Presently, almost all of GoPro’s revenues come from cameras and accessories. I’ll be interested to see what kind of reception the Karma drone gets now that it’s back on the market. They got no revenue from it during 2016.
The gross margin dropped from 41.6% to 39.0%. Product costs rose because of new features. I’m fine with a bit lower gross margin if they are selling higher priced products and generating more gross margin dollars. They are now projecting their long-term gross margin to be 39% to 41%, down from 42% to 44%.
Research and development expense rose 48.3% from $242 to $359 million. As a percentage of revenue, they doubled from 15% to 30%. Their 10K has a section on intellectual property, where we learn they have 208 issued patents and 497 patent applications in the U.S.
Sales and marketing expense also grew rather handily from $269 to $369 million or by 37.2%. As a percent of revenue, they rose from 17% to 31%. General and administrative expenses, at $107 million, were constant.
There was a net loss of $419 million compared to a profit of $36 million the previous year.
Let’s think about those operating expenses. Pretty large increases in R & D and sales and marketing expenses for a company that lost $419 million and had a 27% decline in revenues. But they are consistent with the strategy they outline- especially the parts about marketing to advanced users and the extended community. They must be cooler and have generally better product than their competitors. Then they have to convince enough people who are getting by with their cell phones or a cheaper, less functional, camera that GoPro has something they need.

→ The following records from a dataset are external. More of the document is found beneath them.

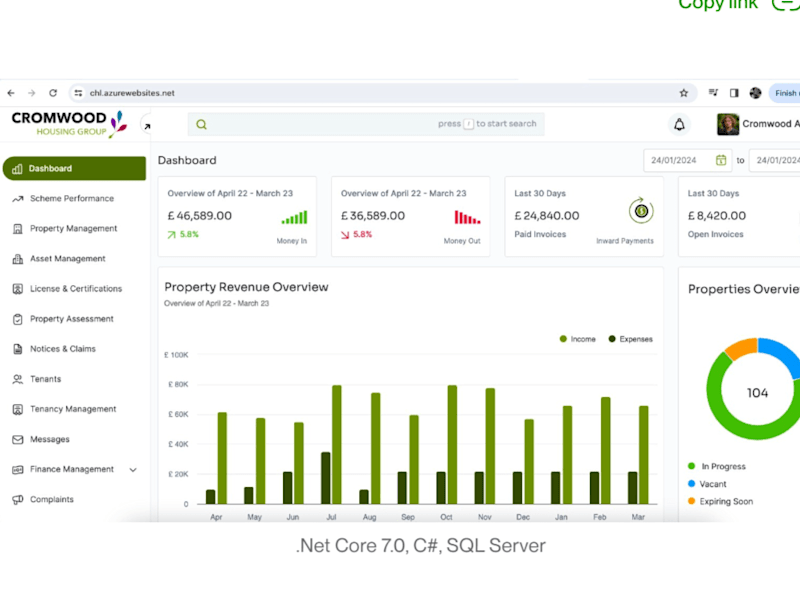Viewport: 800px width, 600px height.
Task: Toggle the Expenses legend series
Action: point(631,339)
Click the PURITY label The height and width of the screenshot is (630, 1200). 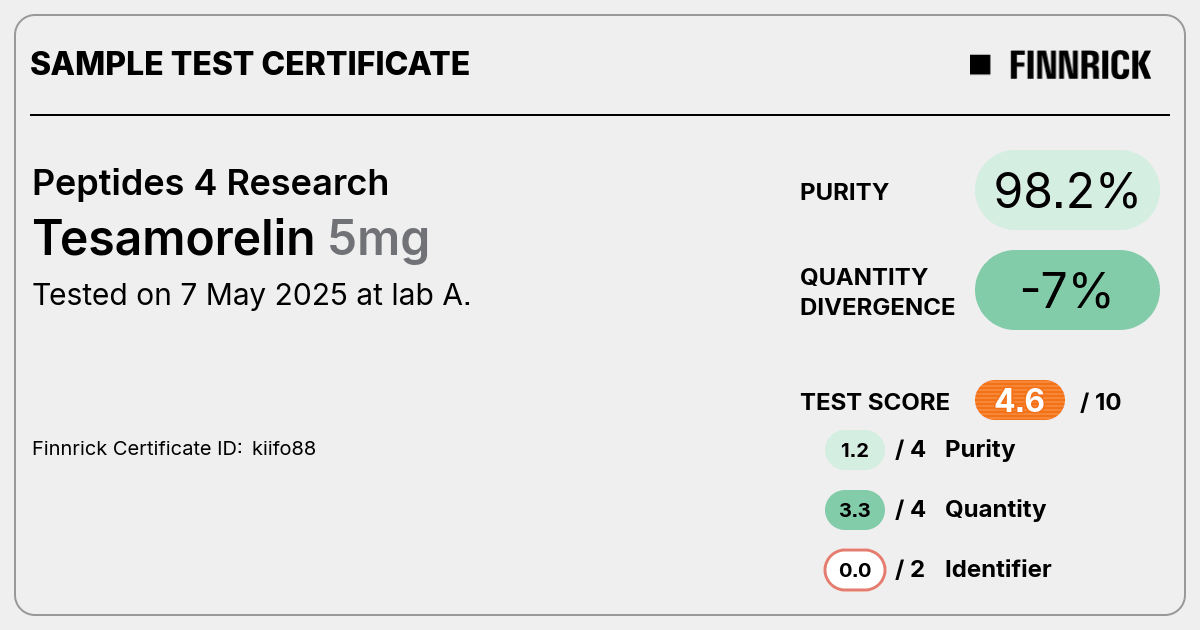click(x=844, y=192)
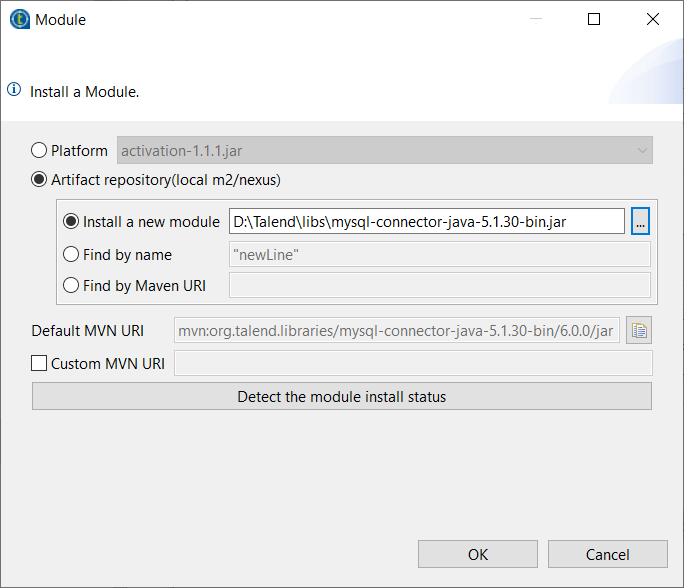This screenshot has width=684, height=588.
Task: Confirm with the OK button
Action: click(478, 554)
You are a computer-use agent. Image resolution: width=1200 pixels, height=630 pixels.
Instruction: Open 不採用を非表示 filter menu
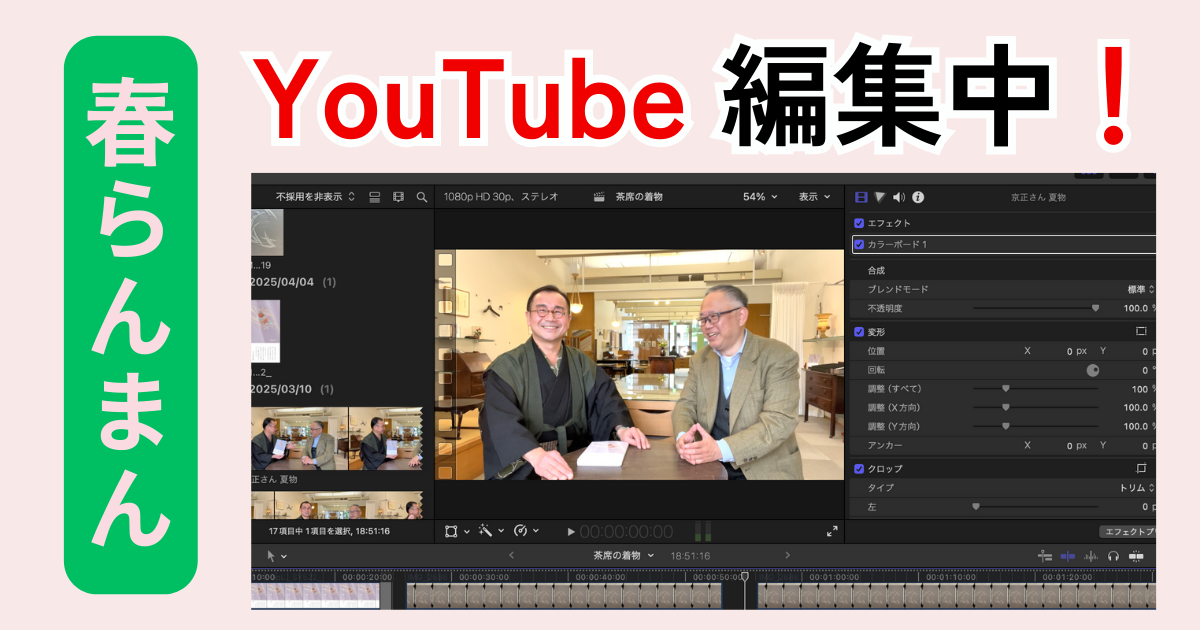coord(315,197)
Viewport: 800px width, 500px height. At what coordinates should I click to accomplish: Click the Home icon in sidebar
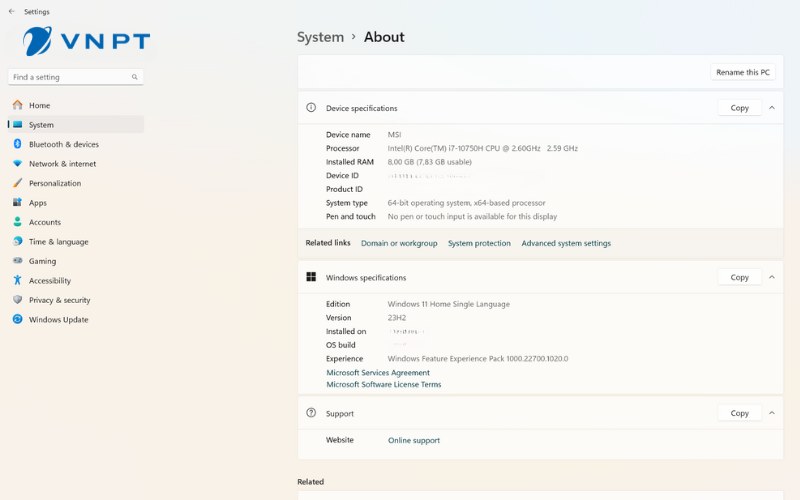(x=17, y=105)
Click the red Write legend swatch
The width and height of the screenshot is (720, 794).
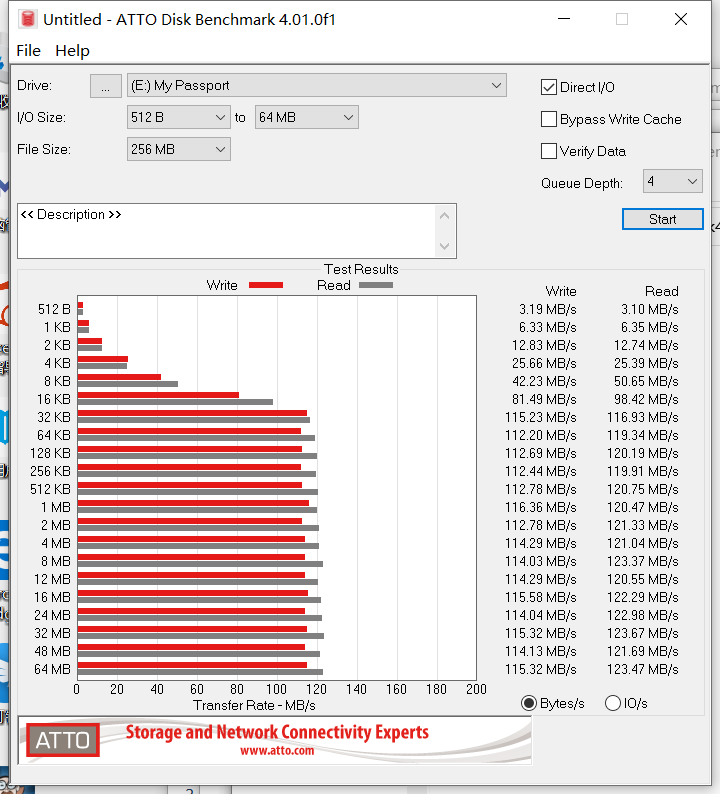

Their ability to continue this depends on their balance sheet and turning around the operating performance. They are reducing operating expenses. They’ve come out with a new camera (I’d include the software and call it a system) that they tell us is leading in market acceptance and features. They seem to be getting better at transitioning from old product to new. The fourth quarter of 2016 was the second highest quarter by revenue they’d ever had.
In summary, there is progress on the operating side.
Now, the balance sheet. The current ratio at year end was 1.36, down from 2.82 at the end of the prior year. That’s largely due to a 54% decline in cash and marketing securities. Meanwhile, receivables grew from $146 to $165 12.9%) million even as sales declined. But they factor some receivables, so it’s hard to know how to think about that. Inventory fell 11.2% from $188 to $167 million. They tell us in the conference call that inventory in their channels was down 15% compared to the end of 2015 and that “…the vast majority of the inventory in the channel…were our newer products.”
They have no long-term debt, but accounts payable and accrued liabilities ended the year at $416 million, up 47.5% from $282 million at the end of the prior year. That suggests to me they are using their suppliers as a source of working capital, not that there’s necessarily anything wrong with that. Done it myself a few times.
Equity fell 42.1% from $772 to $447 million. Total liabilities to equity rose from 0.43 to 1.06. GoPro had some expenses last year you can characterize as one time, though as you’ve heard me bitch and moan, lots of companies always seem to have new onetime expenses every year.
The point, however, is that they can’t continue this level of spending unless the operating performance recovers quickly and significantly. Net cash provided by operating activities was a negative $108 million, compared to a positive $158 million last year.
I guess I’ll summarize with what I said in the middle of the article. “GoPro’s basic challenge is conceptually simple. Can they attract enough of their hoped for extended community to provide adequate growth?”